Day 36/40 Days of K8s: Kubernetes Logging and Monitoring !!

In a Kubernetes (K8s) cluster, effective monitoring and logging are important for understanding the overall health and performance of the system. However, K8s does not have built-in monitoring capabilities. To address this, you need to install additional add-ons to the cluster(metrics-server).

The Horizontal Pod Auto Scalar(HPA) and Vertical Pod Auto Scalar(VPA) uses the data from the metrics API to adjust workload replicas and resources to meet customer demand.

Deploying Metrics Server

One of the add-ons for monitoring in K8s is the Metrics Server. The Metrics Server is responsible for collecting and exposing resource metrics, such as CPU and memory usage, for pods and nodes.

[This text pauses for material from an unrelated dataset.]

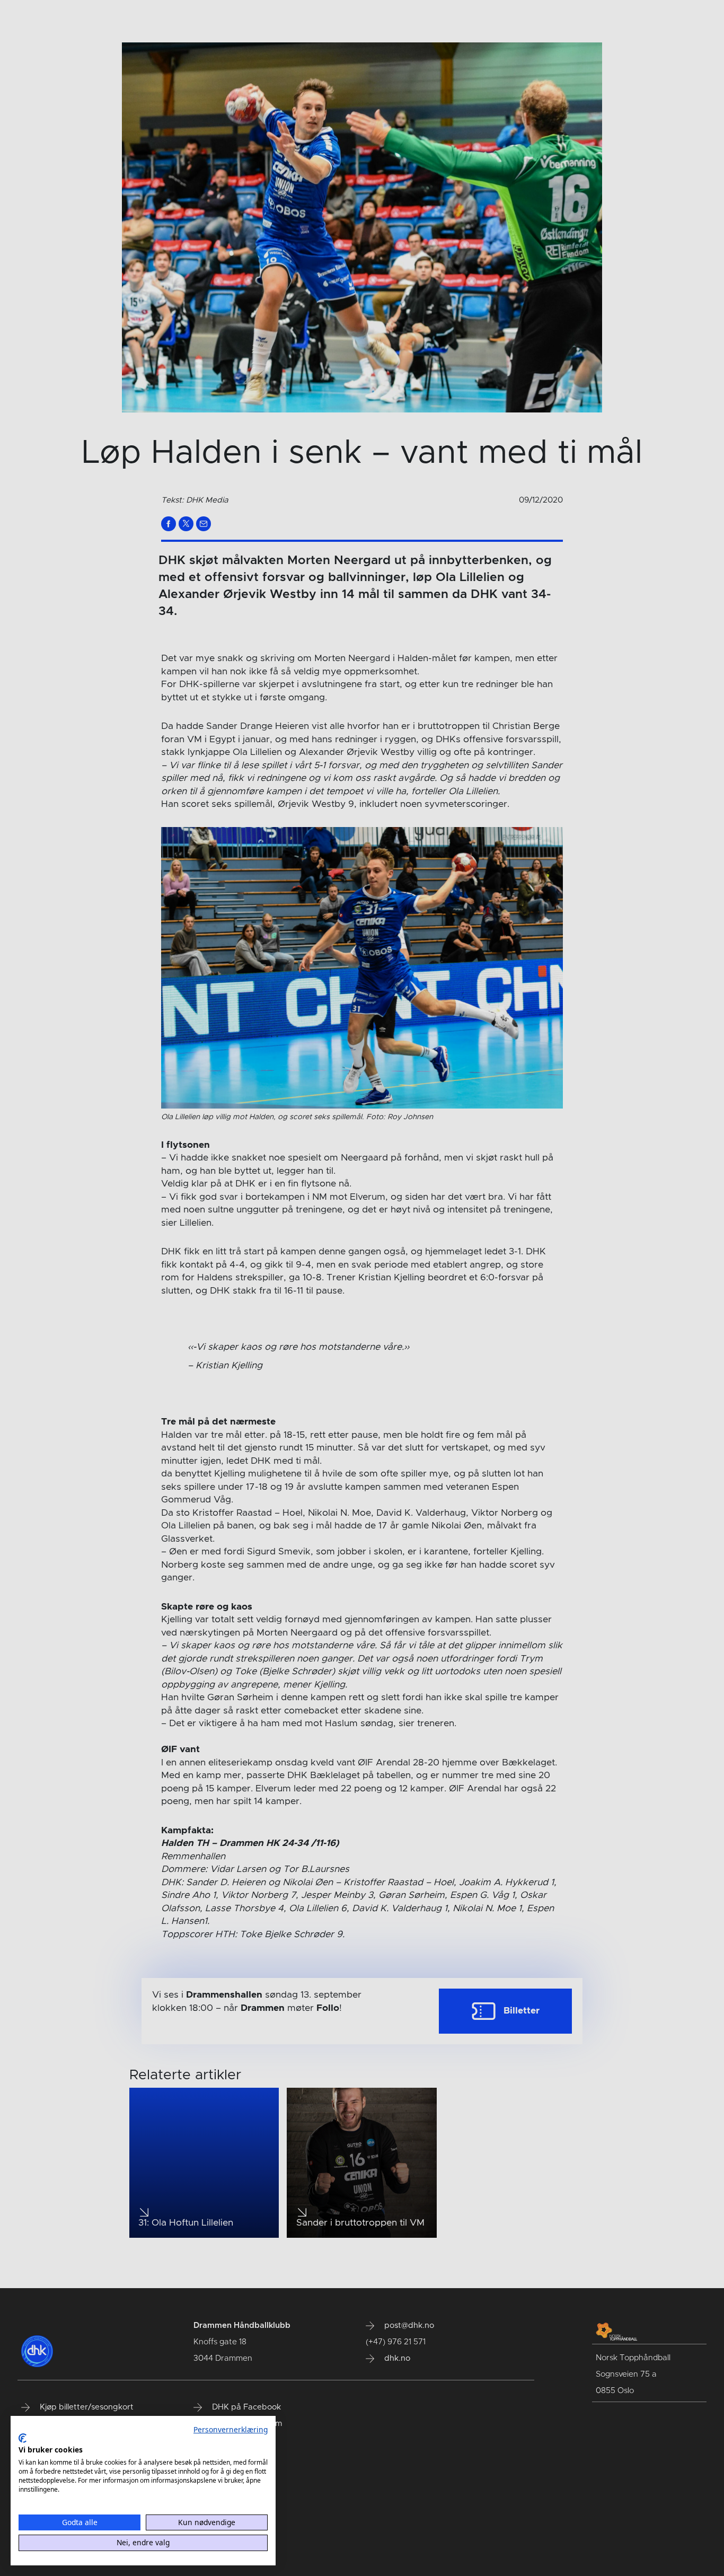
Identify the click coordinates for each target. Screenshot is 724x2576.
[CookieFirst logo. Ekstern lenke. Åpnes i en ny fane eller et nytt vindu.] (23, 2438)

You can deploy the Metrics Server using a manifest or a Helm chart.

How Metrics Exposure Works

Once the Metrics Server pods are up and running, the process of exposing metrics works as follows:

  1. On each node, the Kubelet agent manages the lifecycle of pods and ensures the requests received from the API server are set up. The Kubelet also facilitates communication between the master and worker nodes.

  2. The CAdvisor component collects and aggregates the resource metrics (node-level and pod-level) and sends them to the Kubelet.

  3. The Kubelet then forwards the metrics data to the Metrics Server.

  4. The Metrics Server exposes the metrics via the Metrics Server API endpoint, which is accessible through the API server.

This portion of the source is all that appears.